— start of Text extract —

Letter of WAORANI women to the Government of Ecuador
Lago Agrio, 6th of November 2008
We, as women, made this document in paper and in your language. We cannot speak to you because we live far away and because you don’t understand our language.
Look at this paper Mr. President, it contains our words, the words of the Waorani women.
We want to live in a large territory, our culture is based on a large territory, it is ours, not because the State decided so, but because God gave it to us, therefore we talk of our land, our children, our language. As our ancestors told us: without land, we cannot live.
Over the last few years Ecuador has been undergoing a series of transformations that misleadingly have been labelled as (neo-)socialism with an environmental sensibility. The main architect behind the project, which is really nothing other than industrialist, progressivist routines of old, is called Rafael Correa.
Slick, charismatic and essentially an authoritarian opportunist, yet European and U.S. journalists have either hailed him as a poster boy for 21st Century Socialism or warned against him for that very reason.
Nothing could be further from the truth (if it really is out there).
At best he is a social-democrat whore to heavy industry who calls environmentalists and indigenous peoples things like “extremists”, “romantic”, and “infantile” and strikes down upon their popular protests with military might in the best of capitalist manners:
“The people mobilized in Dayuma and were repressed. There was a mobilization in Cuenca against mining projects and the president got on the radio and said, ‘If twenty of these crazy ecologists are protesting, I’ll call 20,000, or 200,000, residents to confront them.’ What is this? What sort of regime is this? This is socialism of the 21st century?”
I shall not dwell much further on this issue of misleading labels – it is an obvious opportunism in itself and should serve as a warning against the writings of people like Greg Palast, who obviously forgot to investigate during his journalistic, jet set, in-out visit to Ecuador last Christmas (and who has seemingly also removed critical comments from the original article!).
The nature of Correa’s political project goes against the nature of the environment: one of his key projects, the Latin American integration project, IIRSA, will essentially destroy what is left of the Amazon. This has been addressed again and again by colonos with reference to the Manta-Manaus corridor and can easily be found by clicking around in this blog a bit or simply by googling IIRSA.
Correa’s political, rhetorical moves, however, are so smart that many people (unfamiliar with radical, grass-roots analyses) believe him and thus embrace his government and projects, but it is time to wake up for people outside of Ecuador to the realities that anyone working on grass-roots levels have known all along: there is nothing environmentally friendly about Ecuador’s new constitution, neither about its current government! Rather, Ecuador’s president – in himself – constitutes a severe threat to the Amazon!

— end of Text extract —
— start of Collected data —

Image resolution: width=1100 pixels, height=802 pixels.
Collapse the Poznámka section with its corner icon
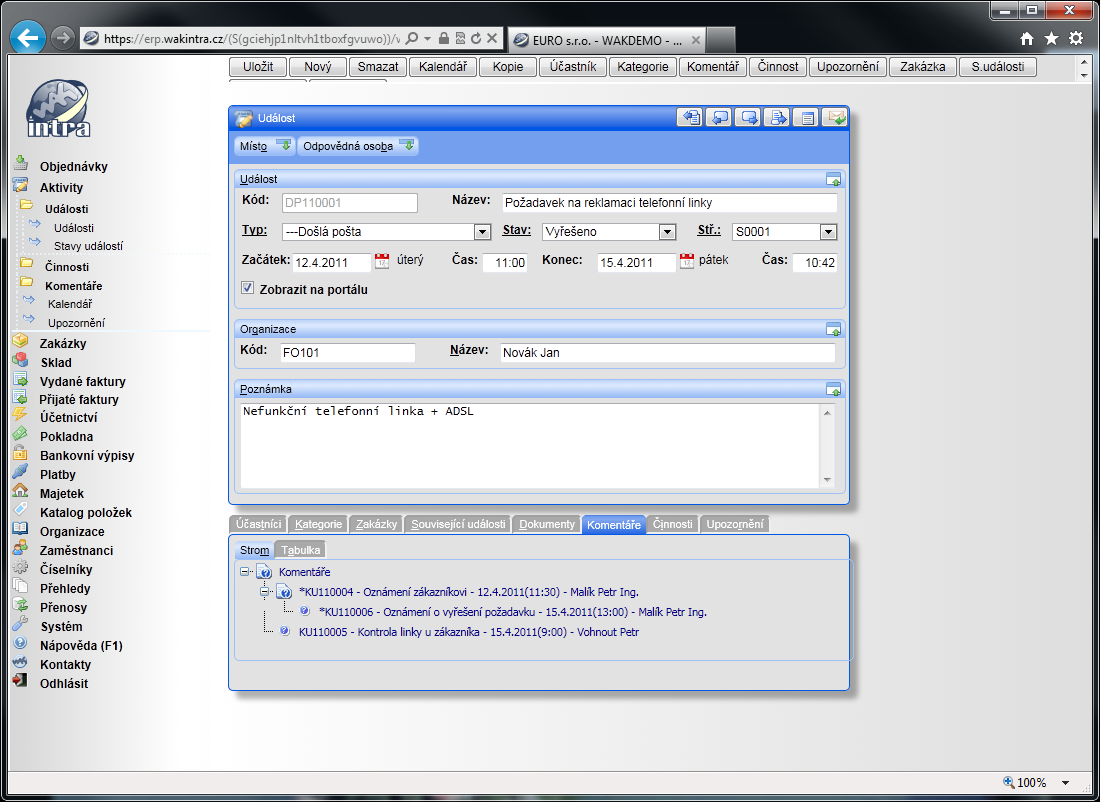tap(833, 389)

— end of Collected data —

* Aim 1 *
Translate this sentence from the Ecuador text into Spanish: "Look at this paper Mr. President, it contains our words, the words of the Waorani women."
* Aim 2 *
Repeat word for word the part of the Ecuador text starting with "I shall not" and going on through "by googling IIRSA.".

* Exercise solution 1 *
Mire este papel, señor Presidente, contiene nuestras palabras, las palabras de las mujeres waorani.

* Exercise solution 2 *
I shall not dwell much further on this issue of misleading labels – it is an obvious opportunism in itself and should serve as a warning against the writings of people like Greg Palast, who obviously forgot to investigate during his journalistic, jet set, in-out visit to Ecuador last Christmas (and who has seemingly also removed critical comments from the original article!).
The nature of Correa’s political project goes against the nature of the environment: one of his key projects, the Latin American integration project, IIRSA, will essentially destroy what is left of the Amazon. This has been addressed again and again by colonos with reference to the Manta-Manaus corridor and can easily be found by clicking around in this blog a bit or simply by googling IIRSA.